前述の通り、むし歯の発症には三つの要素があります。そのため、その人の口の中の状態や生活環境によってむし歯になるリスクは大きく異なります。むし歯になるリスクを高めるものの例には以下があります。
食事の頻度が多いほどむし歯菌が酸を産生する回数(時間)が増えるため、歯が酸にさらされる頻度が高くなります。
歯並びが悪いと歯ブラシの毛先が歯に上手く当たらずに磨き残しが多くなりプラークがたまりやすくなるため、むし歯のリスクが高くなります。
歯周病や加齢で歯肉が下がってくると歯の根が露出した状態になります。歯の根は歯の上部分(歯冠)に比べて歯の質が柔らかくプラークも付着しやすいため、むし歯のリスクが高くなります。
薬の副作用や病気などによって唾液の分泌が少なくなっている場合、唾液で食べ物が洗い流されずに口の中に残ってしまいプラークをつくりやすくなります。また、再石灰化が生じにくくなるためむし歯のリスクが高くなります。
むし歯を予防するにはむし歯の三つの発生要因について対処する必要があり、それぞれ中心となる方法は“歯磨き”“砂糖の適正摂取”“フッ素(フッ化物)の利用”です。

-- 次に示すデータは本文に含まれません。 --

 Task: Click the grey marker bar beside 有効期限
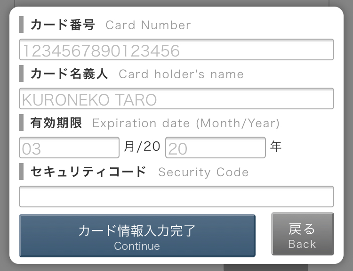21,123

歯磨きは歯の表面に付いたプラークを除去するために行う効果的なむし歯予防法です。
自身での歯磨き(セルフケア)が基本となりますが、それだけではプラークを完全に除去することは難しく、磨き残しを放っておくと歯石になってしまい歯ブラシでは取り除くことができなくなります。そのため、歯磨きに加えて定期的に歯科医院で口腔ケアを受けるようにしましょう。歯科医院では歯面清掃や歯石除去といった専門的なクリーニングをしてもらえるほか、ブラッシング指導で自分の誤った歯磨き癖を直し正しい歯磨き法を教えてもらうこともできます。また、歯磨きの際にはデンタルフロスや歯間ブラシといった補助道具を用いることで、歯ブラシでは届きにくい部分のプラークを効果的に除去できるようになります。
むし歯はむし歯菌が糖分(砂糖)を分解して産み出した酸によって発症します。そのため、砂糖や砂糖を含む食べ物の取りすぎはむし歯のリスクを高めることになります。

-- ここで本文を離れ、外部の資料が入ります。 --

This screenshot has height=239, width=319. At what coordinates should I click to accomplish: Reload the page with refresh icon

むし歯のリスクを下げるためには砂糖を取る量や回数を控えることが必要です。一般的にむし歯の発症には砂糖を取る量と回数が互いに関係しあっているため、どちらか一方ではなく両方を意識して食生活を改善するようにしましょう。
フッ化物の利用は歯の質を強化してむし歯になりにくくするための予防法です。
フッ化物とはフッ素がイオンの状態になったもののことで、酸に対する抵抗性を高めることで歯の脱灰を抑制したり、歯から溶け出したカルシウムやリンを歯の表面に再沈着さることで再石灰化を促進したりする効果があります。これはフッ化物が配合されたハミガキ粉を使用したり、歯科医院でフッ化物を歯面に塗布してもらったりすることで、むし歯の予防効果を高めることができます。
さらに、フッ化物を応用した予防法のひとつにシーラントと呼ばれるものがあります。シーラントとは、フッ化物を含む材料(プラスティック樹脂)で前歯や奥歯の溝を埋める治療法のことで、歯の溝にプラークをたまりにくくしたり、歯の再石灰化を促進したりする効果があります。ただし、シーラント材によってはフッ化物が配合されていないものもあるので、治療の前に医師に相談するるとよいでしょう。
乳歯は永久歯に比べて歯の質が弱く、エナメル質や象牙質の厚さも薄いため、むし歯になりやすく進行速度が速いのが特徴です。そのため、子どもの虫歯予防には家庭や歯科医院での丁寧な口腔ケアが必要になります。
特に乳歯のむし歯は歯ブラシでは磨きにくい奥歯の溝から発生するものが多いといわれており、予防にはシーラントやフッ化物の応用が効果的です。また、生活習慣も子どものむし歯に大きく関わるといわれています。保護者は家庭での歯磨きを徹底することや、砂糖を含む食べ物を不規則にだらだらと与えないよう、おやつの時間と量の管理などに注意しましょう。
むし歯予防には自身での歯磨きに加えて、歯科医院での定期的な口腔ケアが必要となります。定期的に歯科医院に通うことはむし歯の早期発見や歯周病の予防にもつながります。また、むし歯のリスクが高い生活を送っている人は生活習慣をあらためることも大切です。健康的な歯を保つために日頃から虫歯予防を心がけるようにしましょう。